** Start of DATA ROWS **

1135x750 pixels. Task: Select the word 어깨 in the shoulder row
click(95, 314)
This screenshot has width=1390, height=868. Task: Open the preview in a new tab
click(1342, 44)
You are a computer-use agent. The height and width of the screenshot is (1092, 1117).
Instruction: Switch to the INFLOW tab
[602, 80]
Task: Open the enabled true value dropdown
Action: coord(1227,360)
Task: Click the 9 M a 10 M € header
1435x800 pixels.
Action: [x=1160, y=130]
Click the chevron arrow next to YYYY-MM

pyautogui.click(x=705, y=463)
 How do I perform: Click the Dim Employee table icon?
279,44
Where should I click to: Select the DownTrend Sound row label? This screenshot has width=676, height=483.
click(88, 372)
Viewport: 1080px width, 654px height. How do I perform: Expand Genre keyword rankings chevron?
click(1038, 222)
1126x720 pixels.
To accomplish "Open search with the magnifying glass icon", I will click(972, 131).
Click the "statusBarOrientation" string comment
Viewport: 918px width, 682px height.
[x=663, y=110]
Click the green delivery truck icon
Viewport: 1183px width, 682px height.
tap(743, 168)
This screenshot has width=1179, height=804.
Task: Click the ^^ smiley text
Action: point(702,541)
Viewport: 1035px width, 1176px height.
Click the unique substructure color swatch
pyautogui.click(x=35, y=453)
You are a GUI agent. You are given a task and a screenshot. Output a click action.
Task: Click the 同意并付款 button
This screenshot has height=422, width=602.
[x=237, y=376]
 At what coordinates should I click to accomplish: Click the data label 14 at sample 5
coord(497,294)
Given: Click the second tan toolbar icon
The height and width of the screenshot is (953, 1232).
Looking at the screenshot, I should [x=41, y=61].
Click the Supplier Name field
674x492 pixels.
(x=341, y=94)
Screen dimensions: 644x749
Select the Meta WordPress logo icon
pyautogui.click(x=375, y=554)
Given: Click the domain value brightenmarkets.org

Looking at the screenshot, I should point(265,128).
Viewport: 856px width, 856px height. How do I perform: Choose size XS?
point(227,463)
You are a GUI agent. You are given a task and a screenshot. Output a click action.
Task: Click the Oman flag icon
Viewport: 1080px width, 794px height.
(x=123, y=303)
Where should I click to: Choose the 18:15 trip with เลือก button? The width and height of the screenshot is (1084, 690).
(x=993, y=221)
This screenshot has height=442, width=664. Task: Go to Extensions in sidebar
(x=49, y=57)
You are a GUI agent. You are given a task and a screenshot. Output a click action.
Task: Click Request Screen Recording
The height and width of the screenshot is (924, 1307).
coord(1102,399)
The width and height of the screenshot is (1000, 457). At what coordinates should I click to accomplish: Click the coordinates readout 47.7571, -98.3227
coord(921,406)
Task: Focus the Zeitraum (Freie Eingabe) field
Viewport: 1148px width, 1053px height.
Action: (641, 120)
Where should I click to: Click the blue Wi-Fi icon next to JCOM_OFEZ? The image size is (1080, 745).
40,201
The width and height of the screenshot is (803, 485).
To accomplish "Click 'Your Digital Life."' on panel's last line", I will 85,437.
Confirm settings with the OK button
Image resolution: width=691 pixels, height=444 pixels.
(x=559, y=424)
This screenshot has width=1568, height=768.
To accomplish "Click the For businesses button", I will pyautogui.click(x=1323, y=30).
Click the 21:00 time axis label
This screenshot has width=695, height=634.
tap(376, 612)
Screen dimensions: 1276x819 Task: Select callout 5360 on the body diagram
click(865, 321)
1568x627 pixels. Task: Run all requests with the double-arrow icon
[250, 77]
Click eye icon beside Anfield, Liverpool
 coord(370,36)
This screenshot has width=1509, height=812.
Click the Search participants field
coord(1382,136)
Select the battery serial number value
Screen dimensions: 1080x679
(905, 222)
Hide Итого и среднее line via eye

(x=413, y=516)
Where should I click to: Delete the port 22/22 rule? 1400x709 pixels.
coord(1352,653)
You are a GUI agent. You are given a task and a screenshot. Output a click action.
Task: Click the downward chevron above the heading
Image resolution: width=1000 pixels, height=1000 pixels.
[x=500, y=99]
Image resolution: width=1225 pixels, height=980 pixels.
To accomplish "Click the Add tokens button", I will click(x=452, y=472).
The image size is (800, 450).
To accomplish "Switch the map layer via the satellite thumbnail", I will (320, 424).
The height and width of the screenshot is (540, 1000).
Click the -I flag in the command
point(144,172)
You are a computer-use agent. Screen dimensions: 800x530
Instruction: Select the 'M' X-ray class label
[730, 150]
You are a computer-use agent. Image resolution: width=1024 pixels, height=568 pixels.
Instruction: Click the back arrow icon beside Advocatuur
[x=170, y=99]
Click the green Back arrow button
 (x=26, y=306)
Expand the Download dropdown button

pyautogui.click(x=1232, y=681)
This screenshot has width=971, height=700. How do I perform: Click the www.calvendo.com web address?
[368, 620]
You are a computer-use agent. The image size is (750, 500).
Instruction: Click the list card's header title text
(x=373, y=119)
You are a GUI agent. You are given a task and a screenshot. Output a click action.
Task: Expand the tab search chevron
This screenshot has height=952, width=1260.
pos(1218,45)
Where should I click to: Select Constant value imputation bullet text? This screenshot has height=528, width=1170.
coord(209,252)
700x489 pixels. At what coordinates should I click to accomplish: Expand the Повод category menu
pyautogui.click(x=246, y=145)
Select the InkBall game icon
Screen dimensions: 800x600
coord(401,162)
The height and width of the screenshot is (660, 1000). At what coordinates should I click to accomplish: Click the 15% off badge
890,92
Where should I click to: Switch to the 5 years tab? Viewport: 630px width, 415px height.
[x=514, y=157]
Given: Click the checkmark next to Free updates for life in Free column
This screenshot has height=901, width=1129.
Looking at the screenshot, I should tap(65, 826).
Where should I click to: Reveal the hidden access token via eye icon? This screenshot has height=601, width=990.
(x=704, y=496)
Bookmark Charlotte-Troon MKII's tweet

** End of DATA ROWS **

**YOUR OBJECTIVE**
Report every line of the rows above that contains the string "flag".

**TASK OUTPUT**
Task: Click the Oman flag icon
Click the -I flag in the command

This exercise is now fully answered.